══ Task inputs ══

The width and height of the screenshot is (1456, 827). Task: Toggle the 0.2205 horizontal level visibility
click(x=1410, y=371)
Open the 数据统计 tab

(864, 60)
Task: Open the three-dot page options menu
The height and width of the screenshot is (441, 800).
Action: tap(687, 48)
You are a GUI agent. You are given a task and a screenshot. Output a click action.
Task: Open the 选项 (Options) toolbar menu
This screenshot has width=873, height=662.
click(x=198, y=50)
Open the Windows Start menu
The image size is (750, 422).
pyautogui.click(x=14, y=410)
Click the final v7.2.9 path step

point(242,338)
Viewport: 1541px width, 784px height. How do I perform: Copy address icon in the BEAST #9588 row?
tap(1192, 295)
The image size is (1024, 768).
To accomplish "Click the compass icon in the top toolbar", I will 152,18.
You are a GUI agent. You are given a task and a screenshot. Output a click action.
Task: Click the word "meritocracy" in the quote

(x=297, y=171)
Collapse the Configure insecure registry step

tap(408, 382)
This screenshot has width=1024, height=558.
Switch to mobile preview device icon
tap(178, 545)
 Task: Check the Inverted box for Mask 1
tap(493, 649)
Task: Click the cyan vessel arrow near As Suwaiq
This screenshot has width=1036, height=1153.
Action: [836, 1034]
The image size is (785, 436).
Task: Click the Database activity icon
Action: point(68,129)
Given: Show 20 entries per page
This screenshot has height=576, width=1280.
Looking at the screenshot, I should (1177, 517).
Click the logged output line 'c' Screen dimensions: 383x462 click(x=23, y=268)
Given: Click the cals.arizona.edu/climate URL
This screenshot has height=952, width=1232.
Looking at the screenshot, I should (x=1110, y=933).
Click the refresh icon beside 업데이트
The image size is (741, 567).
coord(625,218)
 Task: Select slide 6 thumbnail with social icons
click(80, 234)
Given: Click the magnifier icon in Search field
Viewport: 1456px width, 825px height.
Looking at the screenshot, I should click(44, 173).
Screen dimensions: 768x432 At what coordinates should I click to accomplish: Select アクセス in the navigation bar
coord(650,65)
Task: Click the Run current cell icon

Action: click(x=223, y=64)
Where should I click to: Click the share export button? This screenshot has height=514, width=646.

═══

#### Task prompt:
Rewrite the listing from the line containing "Open the 数据统计 tab" through the line containing "coord(650,65)", replacing "Given:" with "Instruction:" and leaving everything else unchanged.

#### Result of the exercise:
Open the 数据统计 tab

(864, 60)
Task: Open the three-dot page options menu
The height and width of the screenshot is (441, 800).
Action: tap(687, 48)
You are a GUI agent. You are given a task and a screenshot. Output a click action.
Task: Open the 选项 (Options) toolbar menu
This screenshot has width=873, height=662.
click(x=198, y=50)
Open the Windows Start menu
The image size is (750, 422).
pyautogui.click(x=14, y=410)
Click the final v7.2.9 path step

point(242,338)
Viewport: 1541px width, 784px height. How do I perform: Copy address icon in the BEAST #9588 row?
tap(1192, 295)
The image size is (1024, 768).
To accomplish "Click the compass icon in the top toolbar", I will 152,18.
You are a GUI agent. You are given a task and a screenshot. Output a click action.
Task: Click the word "meritocracy" in the quote

(x=297, y=171)
Collapse the Configure insecure registry step

tap(408, 382)
This screenshot has width=1024, height=558.
Switch to mobile preview device icon
tap(178, 545)
 Task: Check the Inverted box for Mask 1
tap(493, 649)
Task: Click the cyan vessel arrow near As Suwaiq
This screenshot has width=1036, height=1153.
Action: [836, 1034]
The image size is (785, 436).
Task: Click the Database activity icon
Action: point(68,129)
Instruction: Show 20 entries per page
This screenshot has height=576, width=1280.
Looking at the screenshot, I should (1177, 517).
Click the logged output line 'c' Screen dimensions: 383x462 click(x=23, y=268)
Instruction: Click the cals.arizona.edu/climate URL
This screenshot has height=952, width=1232.
Looking at the screenshot, I should (x=1110, y=933).
Click the refresh icon beside 업데이트
The image size is (741, 567).
coord(625,218)
 Task: Select slide 6 thumbnail with social icons
click(80, 234)
Instruction: Click the magnifier icon in Search field
Viewport: 1456px width, 825px height.
Looking at the screenshot, I should click(44, 173).
Screen dimensions: 768x432 At what coordinates should I click to accomplish: Select アクセス in the navigation bar
coord(650,65)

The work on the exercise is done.